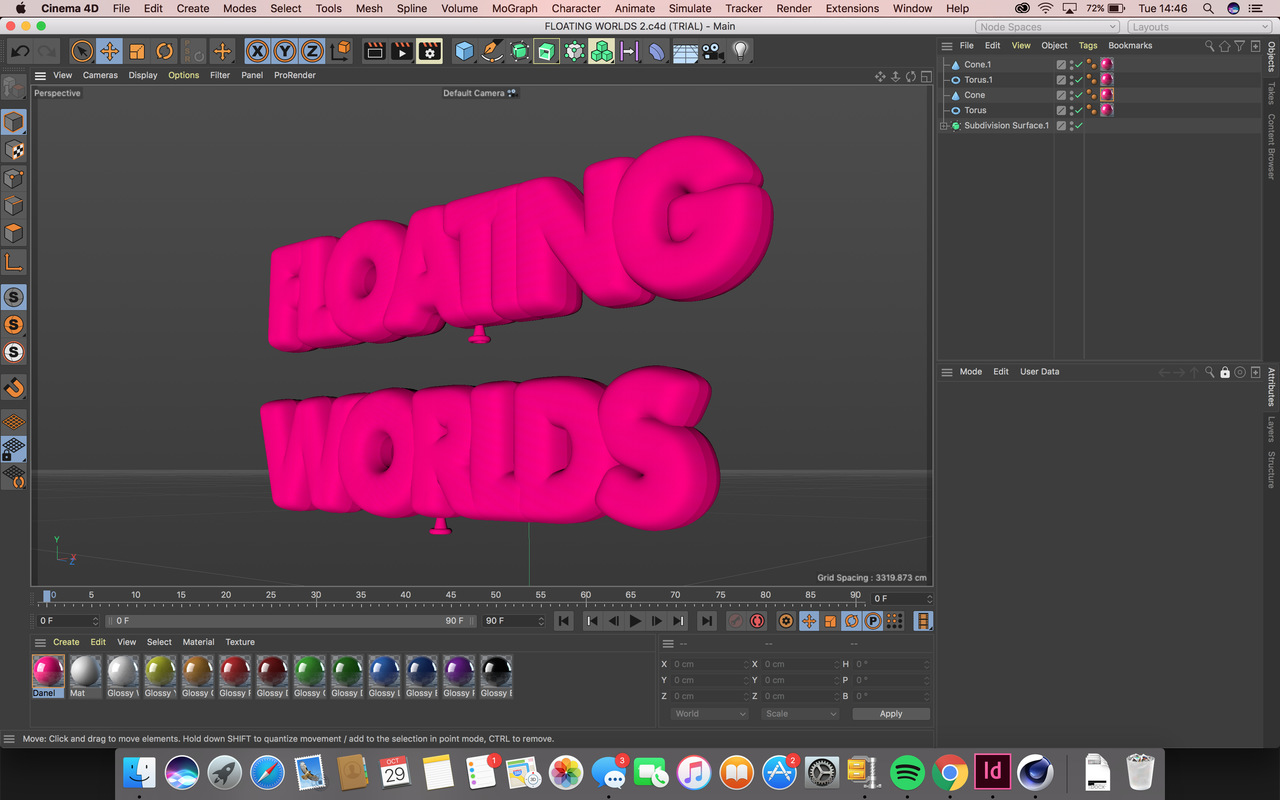This screenshot has width=1280, height=800.
Task: Open the Scale dropdown in coordinates panel
Action: point(800,714)
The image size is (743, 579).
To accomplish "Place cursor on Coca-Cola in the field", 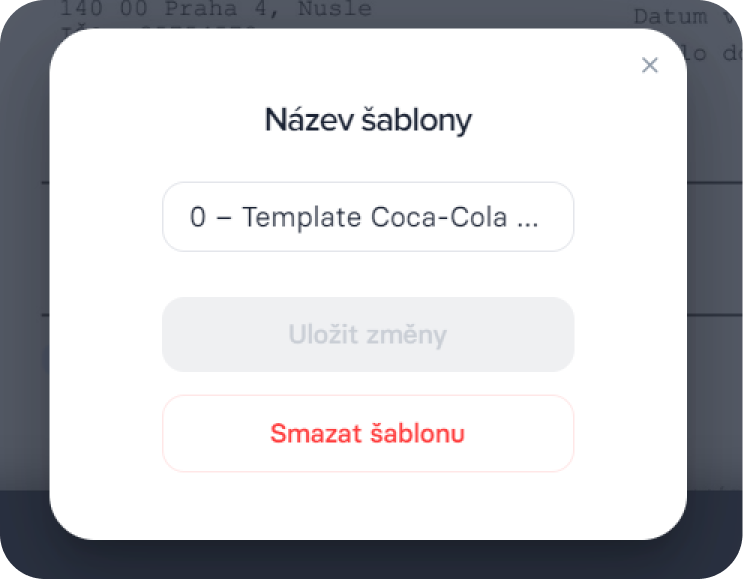I will click(x=439, y=217).
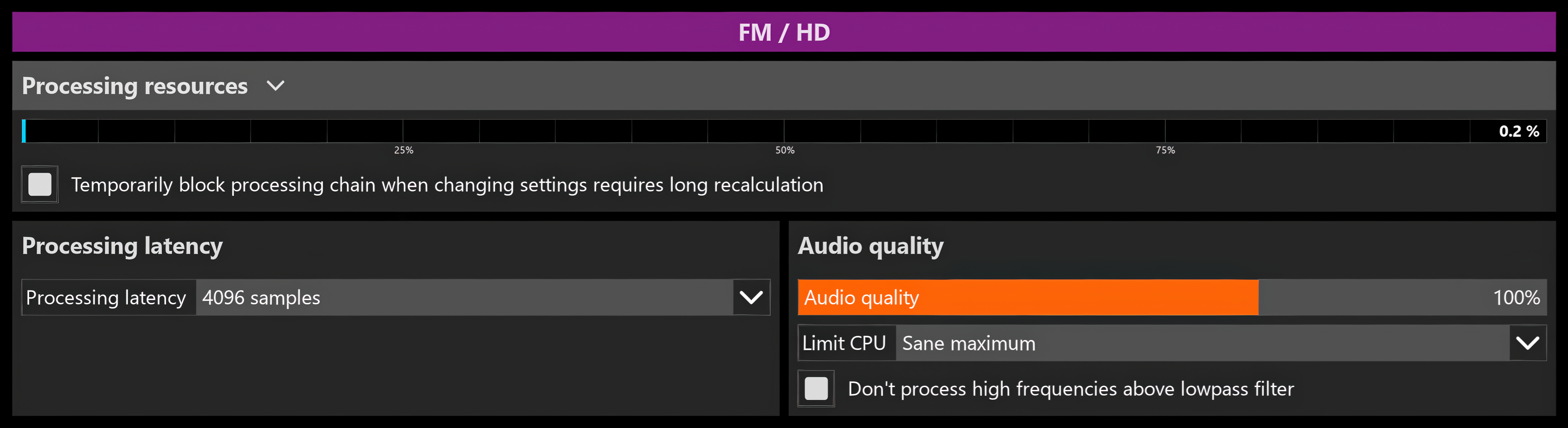Click the blue CPU usage indicator

(24, 131)
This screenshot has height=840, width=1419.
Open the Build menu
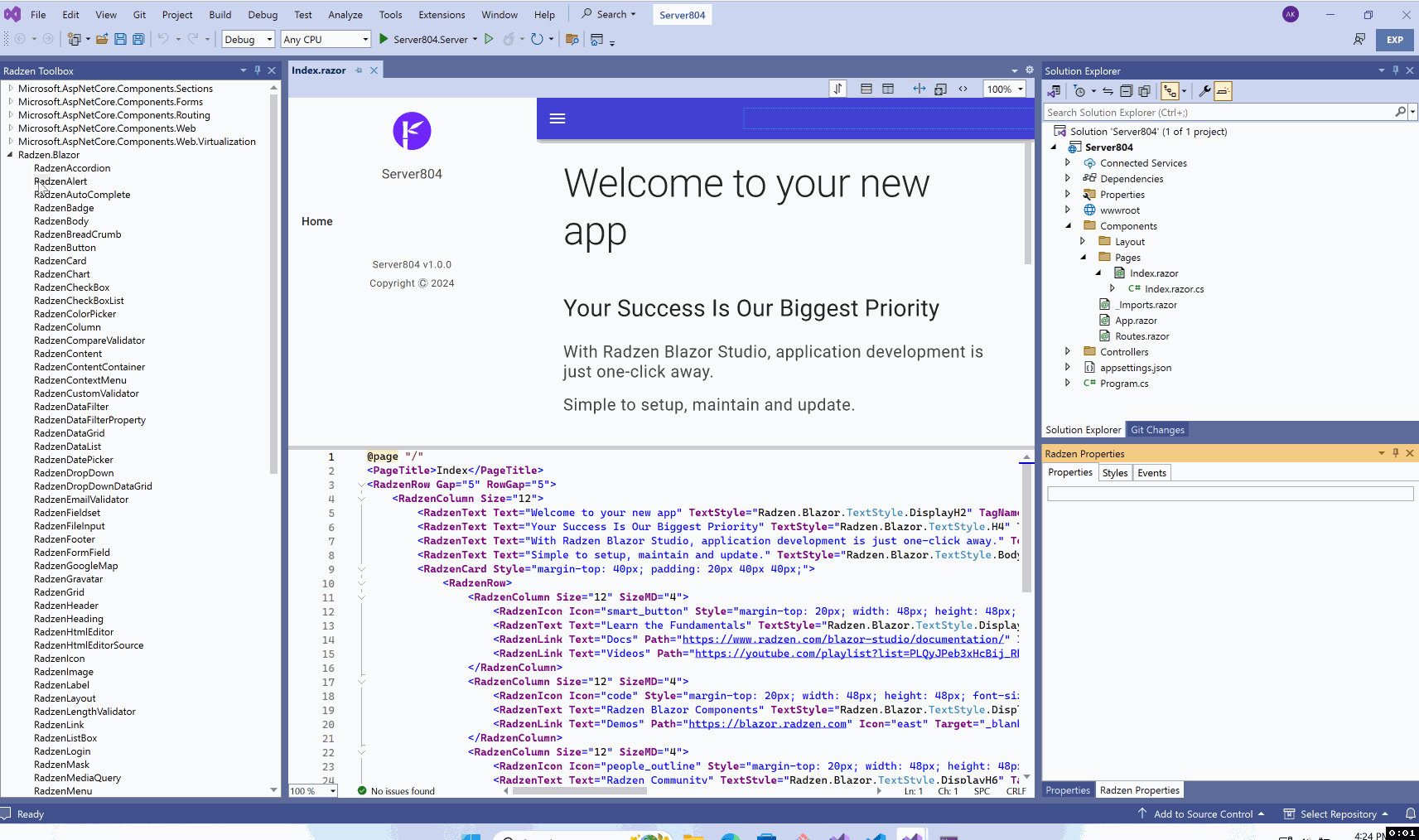[220, 14]
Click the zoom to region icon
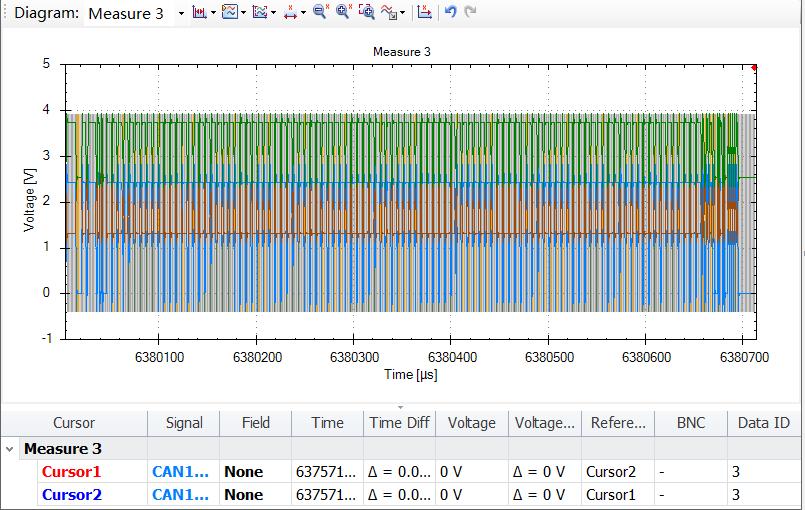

■ ■ ■

▸ **Exercise details**
Begin with the line containing "Open the Build menu" and end with the last line of the entries above. Copy those lines exactly, both ends included, and drop every picture.

▸ **Reply to the exercise**
Open the Build menu
[220, 14]
Click the zoom to region icon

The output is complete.